Townspeople nod and move aside as the Neos walk among them, their golden, sigil inscribed skin a dazzle among the plain costumes of the baseform humans. There is deference, but it is almost perfunctory – Neos, singly and in couples have been present in the town since its establishment, an event that is both nearly mythical and quaintly dulled with the accreted layers of time. They are familiar and promise both wisdom and protection, and so, inevitably, they are taken for granted by the bulk of the population. Tall, inscrutable, seemingly detached, but capable of great kindness and possessed of seemingly endless knowledge of science, both natural and mechanical, history, and an endless parade of other subjects, the Neos are regarded almost as pets – clever guard dogs who have chosen, for whatever reason, to attach themselves to humanity’s cause. They are not regarded as alien – alien is a six-legged warp singer, capable of opening mini-portals in which to trap its prey, or a swift termagant swarm, that can strip a herd-beast to bone on the run in less time than it takes a man to walk across the single central street. Neos aren’t alien in that sense but neither are they completely human. Instinctively, perhaps, the humans recognize their own progeny, and find ways to turn away from the knowledge.

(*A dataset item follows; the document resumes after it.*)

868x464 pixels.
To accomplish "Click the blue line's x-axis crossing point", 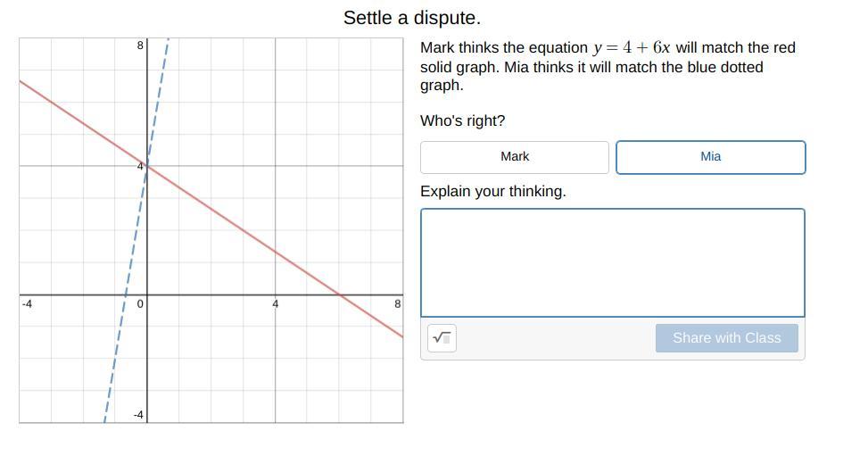I will pyautogui.click(x=126, y=294).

The progress made in this small community has been achingly slow – 500 years to move from ox-drawn ploughs to steam and rudimentary radio, but the deliberate pace has not been arbitrary. It mirrors the slow rate of development across the swathe of human territories known collectively as the Fan, grudgingly ceded to humankind by the main factions of both the Changed and the Arrived. The treaties are only as good as Neos enforcement can make them. As this is very good indeed, the pacts have held for half a millennium. Rogue Changeling septs make occasional incursions; thrall raiding or simply testing the borders. Such are always swiftly quelled with varying degrees of ferocity, depending on the meme then dominating the Neos Continuum. The current mood was diversionist, flavoured by southern contemplative pacifism, but a more militant and militaristic orientation had taken hold in the west and the balance between diversion and punitive action was beginning to tilt in the latter’s favour.

This lies unspoken between the Neos couple walking the dusty, familiar street. Their memetic orientations were not in direct opposition, but random emergents along the militarist axis were beginning to drag their thoughts and threat-reactions in different directions. They both knew and accepted this – it had happened often enough before and would no more hinder their partnership that would a human’s love of cocaflax. Secretly, the male admired his partner’s warrior plumage, and their lovemaking was always more passionate and extravagant when it possessed her – an amusing holdover from the ancient programming of the root species that could never – and should never, he thought – be erased.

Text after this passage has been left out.